**ASSIGNED TASK:**
Using the article on medical cannabis for veterans, answer the following:
(a) For how many years did Trev Bungay serve in the Canadian infantry?
(b) How many patients has Wounded Warriors Canada helped using medical cannabis in the last three years?
(c) According to Health Canada, how many Canadians were registered for the use of medical cannabis in the summer of 2017?

Medical Marijuana for Veterans : How Pot helped Trev Bungay
Trev Bungay is a war veteran who suffered from Post-Traumatic Stress Disorder (PTSD) for eight years after serving in the Canadian infantry for 18 years. After the war, things would get worse when he experienced severe episodes of trauma. He drank so much that he ran a daily tab of $200 . In addition to that he also drank a 40oz bottle of alcohol daily before passing out. He says he did that in order to fall asleep.
Bungay's troubles started in 2007 when he returned home from war. Things seemed different in the sense that he couldn't sleep or eat, which led him to being angry, very agitated and hyper vigilant. He was then introduced to medical cannabis by his friend and decided to give it a shot. He says it was the first time he slept through the entire night in seven years.
Even after Prime Minister Justin Trudeau announced that cannabis would soon be legal in Canada. It still carries a social stigma. Personal experiences of patients such as Bungay show us that medical cannabis is actually very beneficial.
Scientific studies conducted by a team of doctors in Colorado in 2017 show that medical cannabis is not only beneficial to people suffering from PTSD like Bungay, but also helps with various other mental disorders and diseases such as epilepsy, Alzheimer's, inflammatory bowel disease, multiple sclerosis, insomnia and more. Even in the case of respiratory diseases, such as asthma, it may seem contradictory because smoking is not healthy for your lungs. However, recent studies have shown that cannabis is not only much less harmful to your lungs than cigarettes, but it also has a dilating effect on the human respiratory system which helps us breathe more easily.
Wounded Warriors Canada (WWC) have helped over 6,000 patients in the last three years using medical cannabis. They have helped numerous patients with insomnia, Crohn's and Colitis, cancer, eating disorders, chronic pain, PTSD, depression, fibromyalgia and many more. According to Statistics Canada, approximately one of five Canadians suffer from mental illnesses.
Health Canada says that there are over 200,000 Canadians who were registered for the use of medical cannabis in the summer of 2017. This is an increase of more than 150,000 Canadians since the summer of 2015.
Bungay says that he initially used cannabis as a tool to go to sleep, but later he realized that it was making him calmer and prevented hyperventilation and anxiety. It allowed him to leave the house and start taking regular therapy sessions. It also made him hungrier than before.
Experts in the field of cannabis say the substance interacts differently for every individual, but in his case it helped him tremendously.
"I had thought in my mind, that I was no longer of use to anyone and if I could end it all, the pain would be gone, everyone would be better off," says Bungay
"I attempted suicide twice within a year. Literally the only thing that kept me alive was my 4 year old boy Aiden and a couple incidents that happened. I lost 15 friends to suicide and one wake in particular, I watched his son crying on his casket. He was in so much pain. I promised myself that I would not do that to my son. Today cannabis is my healer.”
When Bungay uses pot he doesn’t have nightmares, flashbacks and is able to sleep through the night again. “I am able to get out of bed, workout, play hockey, be around people, speak at conferences because of cannabis.
"I don't get angry or depressed and if I feel it coming I take cannabis and it is gone," he said, "The cannabis oil is an amazing tool for this, as its clean, doesn't smell which helps us reduce the stigma."
Bungay also added that he's okay with people stigmatizing cannabis use.
"I'm okay with people not wanting to use cannabis. It’s completely up to anyone, that's why I fought for my country, so you had the right to choose. What I don't like is those who portray cannabis as an illegal, bad drug because they are uneducated on the subject. This drug works very well for 99% of people, and if you don't have the knowledge to speak about it, or you haven't researched it for yourself then you have no opinion," he says.
Bungay says he believes that ending the stigma will save more lives on this planet than any pill produced by a pharmaceutical company.

**SUPPLIED DATA:**
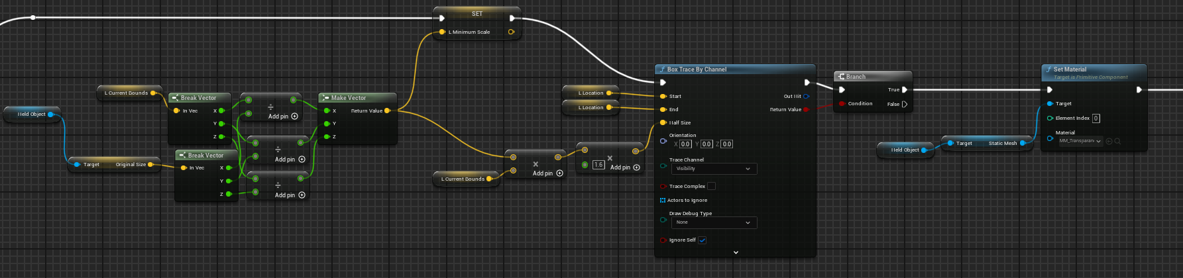Add pin on the top divide node

(294, 116)
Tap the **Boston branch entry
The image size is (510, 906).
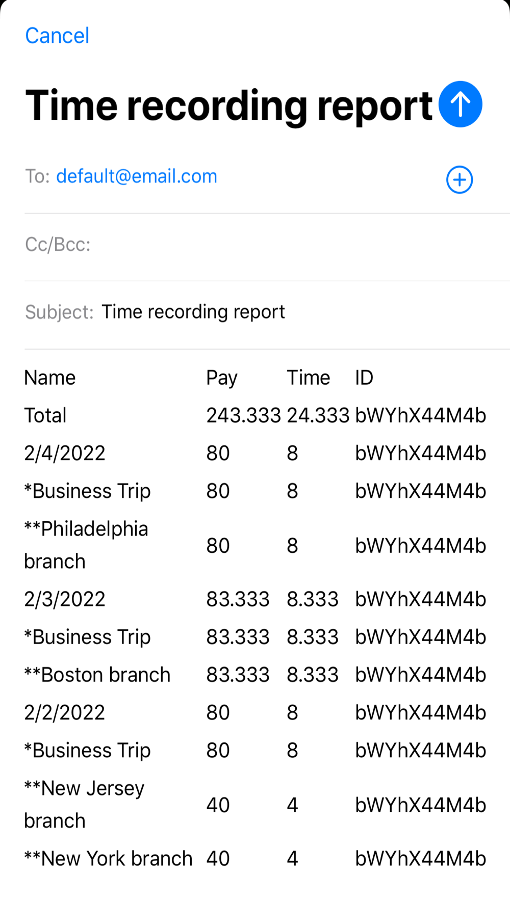tap(97, 675)
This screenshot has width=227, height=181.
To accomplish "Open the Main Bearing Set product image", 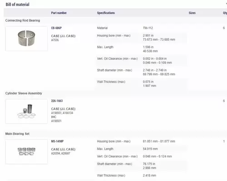I will (26, 152).
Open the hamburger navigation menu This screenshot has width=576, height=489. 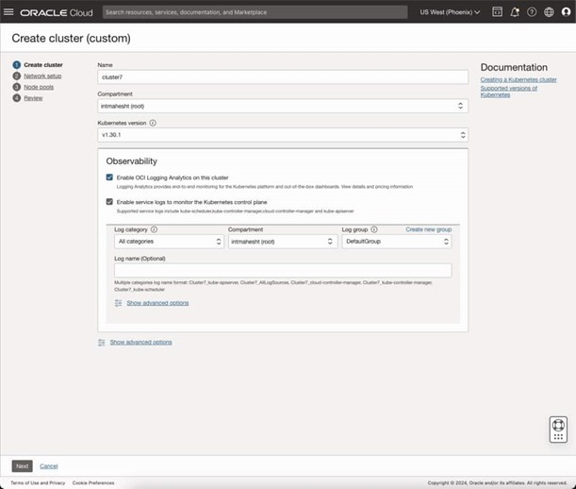pos(9,12)
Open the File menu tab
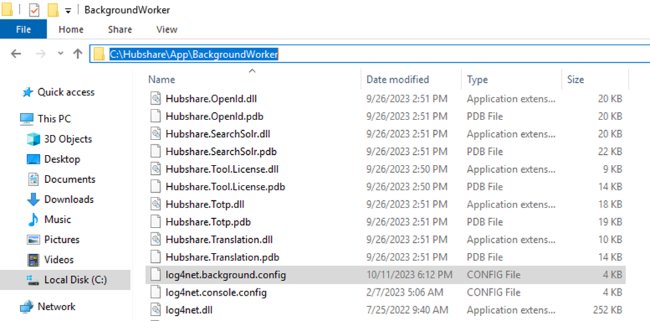 (x=23, y=29)
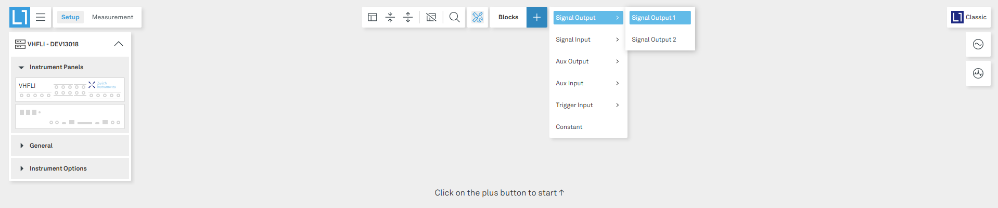Toggle the ruler and wrench tools icon
Viewport: 998px width, 208px height.
tap(478, 17)
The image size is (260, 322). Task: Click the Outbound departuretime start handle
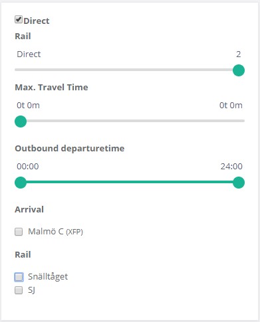point(21,183)

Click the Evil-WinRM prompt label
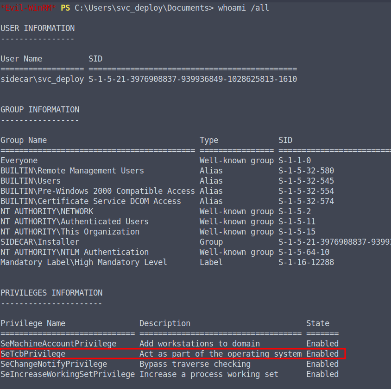coord(28,8)

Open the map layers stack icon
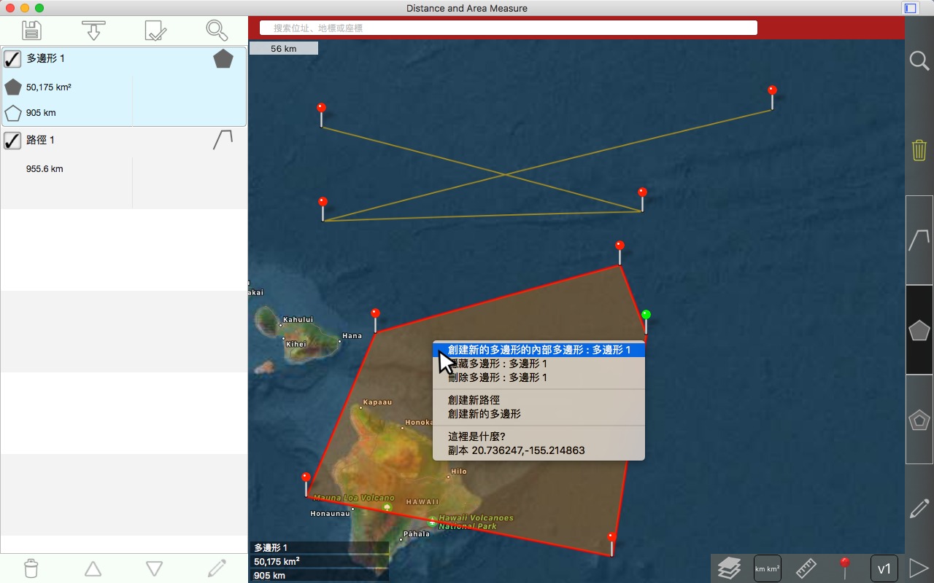pos(729,568)
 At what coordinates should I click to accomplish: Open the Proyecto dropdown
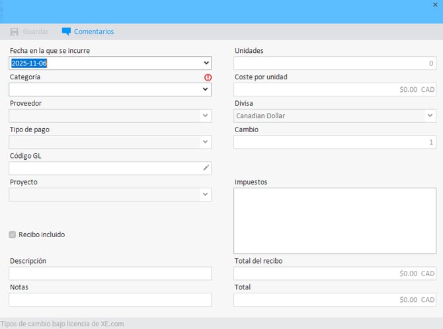pos(206,195)
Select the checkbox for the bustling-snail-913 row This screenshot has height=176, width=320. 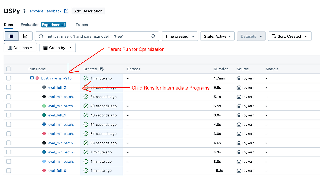pos(8,78)
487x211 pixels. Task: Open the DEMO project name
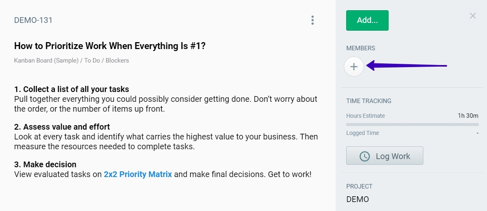pyautogui.click(x=358, y=200)
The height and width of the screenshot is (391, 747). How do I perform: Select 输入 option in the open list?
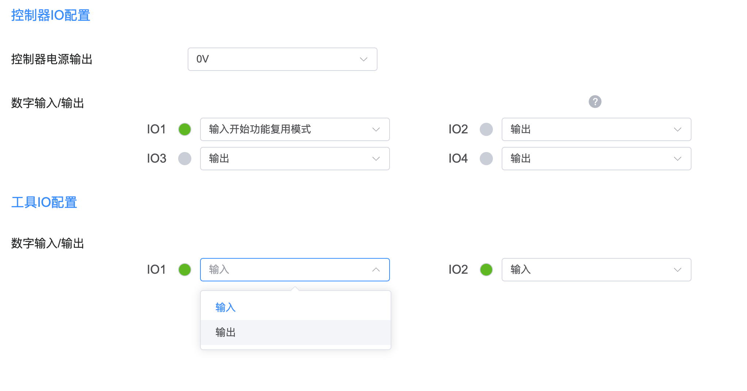tap(226, 307)
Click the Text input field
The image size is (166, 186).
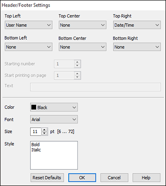95,87
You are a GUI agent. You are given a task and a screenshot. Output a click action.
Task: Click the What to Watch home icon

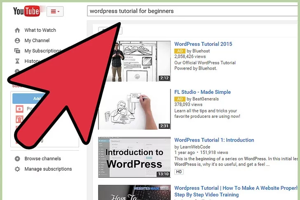point(17,30)
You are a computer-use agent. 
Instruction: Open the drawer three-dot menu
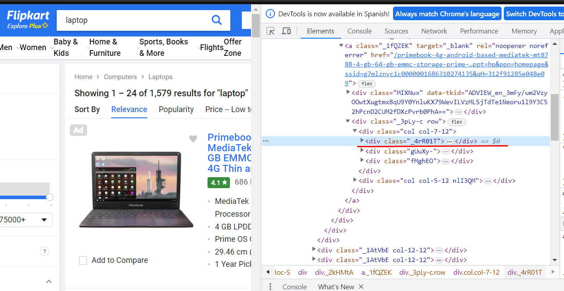coord(270,287)
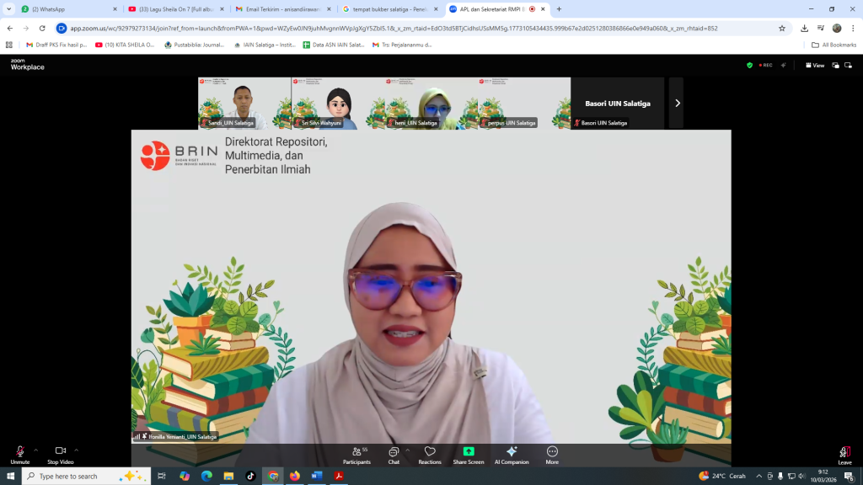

**SOLUTION TO THE EXERCISE:**
(a) 18 years.
(b) Over 6,000 patients.
(c) Over 200,000 Canadians.